La société d’évaluation des médias et de suivi de la désinformation NewsGuard tente de stopper la propagation de la désinformation générée par l’IA et la dégradation de l’écosystème de l’information avec un nouveau projet qui s’appuie également sur l’IA.

Jeudi, NewsGuard a lancé un outil de détection de ferme de contenu IA conçu pour identifier quand les sites d’actualités et d’informations hébergent une partie importante de contenu qui semble être créé par de grands modèles de langage comme ChatGPT, Claude ou Gemini. Le projet a été lancé en collaboration avec la startup de détection de contenu AI Pangram Labs.

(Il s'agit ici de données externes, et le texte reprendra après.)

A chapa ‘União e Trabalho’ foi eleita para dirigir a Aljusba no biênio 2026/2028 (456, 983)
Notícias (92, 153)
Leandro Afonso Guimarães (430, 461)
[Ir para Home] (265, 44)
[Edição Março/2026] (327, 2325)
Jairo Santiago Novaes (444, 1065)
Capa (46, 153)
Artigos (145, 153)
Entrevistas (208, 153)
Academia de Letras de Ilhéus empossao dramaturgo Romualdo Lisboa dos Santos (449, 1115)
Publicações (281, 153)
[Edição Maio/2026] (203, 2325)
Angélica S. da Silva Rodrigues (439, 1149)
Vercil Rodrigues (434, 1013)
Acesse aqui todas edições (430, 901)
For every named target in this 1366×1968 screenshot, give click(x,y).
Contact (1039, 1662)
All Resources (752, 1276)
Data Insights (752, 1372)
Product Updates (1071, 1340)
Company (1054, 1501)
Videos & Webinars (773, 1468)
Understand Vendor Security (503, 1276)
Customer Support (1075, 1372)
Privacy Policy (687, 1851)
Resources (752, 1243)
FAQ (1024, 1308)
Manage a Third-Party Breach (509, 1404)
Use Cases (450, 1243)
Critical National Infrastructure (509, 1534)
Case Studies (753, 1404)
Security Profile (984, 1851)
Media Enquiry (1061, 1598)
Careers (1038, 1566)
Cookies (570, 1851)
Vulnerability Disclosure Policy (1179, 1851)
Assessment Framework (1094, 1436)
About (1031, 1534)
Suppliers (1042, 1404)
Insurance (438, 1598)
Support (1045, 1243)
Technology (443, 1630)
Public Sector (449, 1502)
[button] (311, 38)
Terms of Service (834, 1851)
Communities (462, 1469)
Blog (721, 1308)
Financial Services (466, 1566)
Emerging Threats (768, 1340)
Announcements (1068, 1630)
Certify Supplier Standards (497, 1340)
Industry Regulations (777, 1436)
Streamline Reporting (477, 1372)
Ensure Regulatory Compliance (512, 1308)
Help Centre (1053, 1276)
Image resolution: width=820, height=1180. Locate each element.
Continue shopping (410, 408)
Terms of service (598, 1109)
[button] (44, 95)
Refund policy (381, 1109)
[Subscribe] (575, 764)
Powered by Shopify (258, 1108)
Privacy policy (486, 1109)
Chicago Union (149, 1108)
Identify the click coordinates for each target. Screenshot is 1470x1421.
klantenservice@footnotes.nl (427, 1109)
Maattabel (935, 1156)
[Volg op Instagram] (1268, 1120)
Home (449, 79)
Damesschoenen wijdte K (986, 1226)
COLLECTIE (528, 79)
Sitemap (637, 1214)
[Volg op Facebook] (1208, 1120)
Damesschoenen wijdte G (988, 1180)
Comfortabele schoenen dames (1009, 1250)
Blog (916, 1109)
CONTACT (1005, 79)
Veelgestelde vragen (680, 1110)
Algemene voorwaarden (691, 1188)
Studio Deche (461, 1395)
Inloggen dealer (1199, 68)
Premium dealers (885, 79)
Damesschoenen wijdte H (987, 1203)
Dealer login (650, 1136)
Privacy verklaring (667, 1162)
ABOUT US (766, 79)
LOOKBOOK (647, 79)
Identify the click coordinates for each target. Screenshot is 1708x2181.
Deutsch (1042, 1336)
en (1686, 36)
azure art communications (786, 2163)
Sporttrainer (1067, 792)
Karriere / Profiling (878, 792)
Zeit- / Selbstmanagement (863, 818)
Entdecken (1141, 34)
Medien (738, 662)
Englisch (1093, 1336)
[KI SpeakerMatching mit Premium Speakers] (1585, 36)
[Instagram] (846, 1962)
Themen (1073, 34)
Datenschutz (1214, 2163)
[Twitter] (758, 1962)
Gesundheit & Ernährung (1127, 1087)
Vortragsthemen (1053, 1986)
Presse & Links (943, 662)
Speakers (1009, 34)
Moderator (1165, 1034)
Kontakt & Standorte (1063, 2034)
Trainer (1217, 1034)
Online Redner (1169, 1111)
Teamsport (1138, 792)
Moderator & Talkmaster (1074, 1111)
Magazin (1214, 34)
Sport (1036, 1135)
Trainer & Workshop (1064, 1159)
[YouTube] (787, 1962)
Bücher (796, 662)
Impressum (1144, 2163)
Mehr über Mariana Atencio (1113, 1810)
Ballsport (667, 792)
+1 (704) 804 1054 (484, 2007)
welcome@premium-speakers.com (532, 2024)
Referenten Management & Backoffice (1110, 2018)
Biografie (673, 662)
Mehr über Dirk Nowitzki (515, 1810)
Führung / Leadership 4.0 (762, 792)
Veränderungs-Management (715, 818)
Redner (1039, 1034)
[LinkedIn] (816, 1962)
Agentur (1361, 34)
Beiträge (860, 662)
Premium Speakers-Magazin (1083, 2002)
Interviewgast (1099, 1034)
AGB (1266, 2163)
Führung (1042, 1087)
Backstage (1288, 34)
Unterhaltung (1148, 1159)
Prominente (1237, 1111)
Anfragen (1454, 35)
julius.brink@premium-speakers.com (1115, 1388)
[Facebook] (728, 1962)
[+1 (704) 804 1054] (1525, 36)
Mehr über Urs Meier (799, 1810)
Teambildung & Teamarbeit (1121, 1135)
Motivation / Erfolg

Le système utilise les modèles d’IA exclusifs de Pangram, spécialement formés pour identifier le contenu généré par l’IA, afin d’évaluer non seulement des pages Web individuelles, mais également de larges pans de domaines entiers. Une fois que la technologie de Pangram a identifié un site qui semble être une ferme de contenu IA, utilisant l’automatisation pour diffuser du contenu numérique en masse, elle signale le site à NewsGuard, dont les analystes effectuent ensuite des examens manuels. Ces experts examinent les conclusions de Pangram pour déterminer l’omniprésence du contenu de l’IA sur le site, recherchent des informations explicites indiquant que le contenu est généré par l’IA, recherchent des indicateurs indiquant que des auteurs humains sont impliqués et contactent les propriétaires de sites pour obtenir des informations supplémentaires afin de s’assurer qu’ils n’attribuent pas de faux positifs.

NewsGuard classe les sites Web comme fermes de contenu IA selon trois critères : une part « substantielle » du contenu est créée par l’IA, comme déterminé par Pangram ; le site ne révèle pas que son contenu est généré par l’IA (contrairement à de nombreux médias fiables qui partagent explicitement le moment où leur contenu est produit avec l’aide de l’IA) ; et l’apparence du site pourrait facilement induire l’utilisateur moyen en erreur en lui faisant croire que son contenu est créé par des humains. Ce contenu est, au mieux, peu fiable ; au pire, une désinformation ou une propagande intentionnelle et potentiellement dangereuse.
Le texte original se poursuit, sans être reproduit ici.